Using AI with Intention: How Make-A-Day Is Building Capacity Without Losing Our Humanity
Artificial intelligence (AI) has quickly become a buzzword, used everywhere from creative industries to healthcare, often framed as either a miracle solution or an existential threat. We see AI used to generate illustrations, analyze large datasets, and even assist in identifying cancer cells in mammograms. But alongside these advancements are very real concerns about misuse, bias, privacy violations, and the ways AI can reinforce existing inequities if deployed carelessly.
For nonprofits, these risks are not abstract. Many organizations serve communities that are already over-surveilled, under-resourced, or marginalized by systems that prioritize efficiency over dignity. AI tools trained on biased data can misclassify people, exclude them from services, or replicate harmful assumptions at scale. Automation can also unintentionally replace human judgment in moments where empathy, context, and trust matter most.
At the same time, ignoring AI altogether does not protect us from its impacts. With funding cuts and rising demand for services, nonprofits are often told that AI is the answer; a way to “do more with less.” That pressure can feel unsettling, especially when the technology itself is evolving faster than our policies, ethics, and comfort levels. It’s reasonable to feel cautious, even fearful, of tools that mimic human interaction without human accountability.
A people-first approach to AI also does not dismiss these dangers; it confronts them directly. It asks hard questions about who benefits, who is harmed, and who is left out. It insists that AI remain a support to human work, not a replacement for it. And it requires that nonprofits adopt these tools slowly, transparently, and in partnership with the communities they serve.
That’s why our team at Make-A-Day participated in AI training through AIOwl as part of Ohio’s TechCred program. This experience gave our staff a structured, supportive environment to build practical skills, explore different AI platforms, and talk honestly about how these tools intersect with our values. The training allowed us to practice using AI safely and efficiently, understand where it can be helpful, and define clear boundaries around where it should not be used.

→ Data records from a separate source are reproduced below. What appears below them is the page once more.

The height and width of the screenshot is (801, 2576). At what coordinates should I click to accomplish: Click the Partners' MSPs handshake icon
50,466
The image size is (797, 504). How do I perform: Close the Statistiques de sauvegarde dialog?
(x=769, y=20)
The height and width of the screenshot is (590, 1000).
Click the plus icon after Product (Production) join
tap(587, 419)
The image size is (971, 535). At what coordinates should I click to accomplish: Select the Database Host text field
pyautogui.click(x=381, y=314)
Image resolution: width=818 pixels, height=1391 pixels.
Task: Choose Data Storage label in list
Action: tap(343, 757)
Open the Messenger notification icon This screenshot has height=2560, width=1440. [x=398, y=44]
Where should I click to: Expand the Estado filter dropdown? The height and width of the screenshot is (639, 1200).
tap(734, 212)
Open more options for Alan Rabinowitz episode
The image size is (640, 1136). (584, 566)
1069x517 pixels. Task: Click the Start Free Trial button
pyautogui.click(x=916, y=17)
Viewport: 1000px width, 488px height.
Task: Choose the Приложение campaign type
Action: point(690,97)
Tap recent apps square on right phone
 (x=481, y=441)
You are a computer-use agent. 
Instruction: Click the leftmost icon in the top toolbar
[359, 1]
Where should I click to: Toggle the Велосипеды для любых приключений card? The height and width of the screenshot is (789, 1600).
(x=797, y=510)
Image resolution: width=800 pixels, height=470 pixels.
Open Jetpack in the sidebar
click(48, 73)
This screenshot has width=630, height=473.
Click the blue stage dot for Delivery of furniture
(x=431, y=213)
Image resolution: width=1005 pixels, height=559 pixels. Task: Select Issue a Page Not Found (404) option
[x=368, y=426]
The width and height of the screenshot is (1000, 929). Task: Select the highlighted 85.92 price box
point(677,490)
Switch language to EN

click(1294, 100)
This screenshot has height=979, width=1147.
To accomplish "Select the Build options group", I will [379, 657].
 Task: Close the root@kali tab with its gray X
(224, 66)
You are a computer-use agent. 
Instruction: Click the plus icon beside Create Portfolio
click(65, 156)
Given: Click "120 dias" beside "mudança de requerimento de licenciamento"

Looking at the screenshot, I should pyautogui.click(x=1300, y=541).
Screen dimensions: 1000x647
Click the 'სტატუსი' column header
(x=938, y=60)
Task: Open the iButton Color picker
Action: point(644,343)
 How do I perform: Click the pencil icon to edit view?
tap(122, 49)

Through this process, we clarified that AI at Make-A-Day is a capacity-building tool, not a replacement for people, relationships, or lived experience.
We use AI to support mission-aligned communications and storytelling, helping translate our programs and impact into clear, dignified language and visuals for grants, reports, donor communications, and outreach. Design tools, including Canva’s AI features, help us create accessible, professional materials without diverting staff time away from direct service.
AI also supports grant development and operational planning by helping staff draft, refine, and organize complex ideas, pressure-test strategies, and improve internal documentation. This includes structuring program frameworks, intake tools, and guidance so staff and volunteers can work with clarity and consistency while still meeting people where they are.
Importantly, AI is not used for case management decisions, eligibility determinations, or client-level data processing. Personally identifiable or sensitive guest information is never entered into AI tools. Human judgment, community trust, and lived expertise remain at the center of all program decisions.
Our intentional approach to AI was further affirmed when Make-A-Day was selected as a People-First AI Fund grantee through the OpenAI Foundation, joining a national cohort of community-based nonprofits receiving unrestricted support to explore ethical, mission-aligned uses of AI. Notably, Make-A-Day is the only organization based in Ohio included in this inaugural group. This recognition reflects a growing understanding that organizations closest to community needs must help shape how emerging technologies are applied in practice.
We are also clear-eyed about the concerns surrounding AI, including environmental impact, privacy risks, and the potential to reinforce inequities. As an organization rooted in community, we believe AI should augment human connection, not replace it, and that those most impacted by poverty, homelessness, and reentry should help guide how these tools are used. Our training and participation in national learning spaces have created room for honest discussion, ethical guardrails, and shared accountability.
Through continued learning and reflection, we aim to model how a grassroots, equity-driven organization can engage AI thoughtfully, expanding opportunity without sacrificing trust.
What AI did not give us:
A solution to all of our problems
An unpaid, full-time employee
A 40-hour work week reduced to 10
What it did give us:
The opportunity to practice with multiple AI tools and understand their strengths and limitations
A shared space to openly discuss benefits, risks, and ethical implications
Clear foundations for developing a formal, values-aligned AI policy
As an organization, we recognize that AI has the potential to either deepen inequities or expand opportunity. Our commitment is to ensure that our community is not left behind in this new era and that any technology we adopt strengthens, rather than erodes, the human-centered work at the heart of Make-A-Day.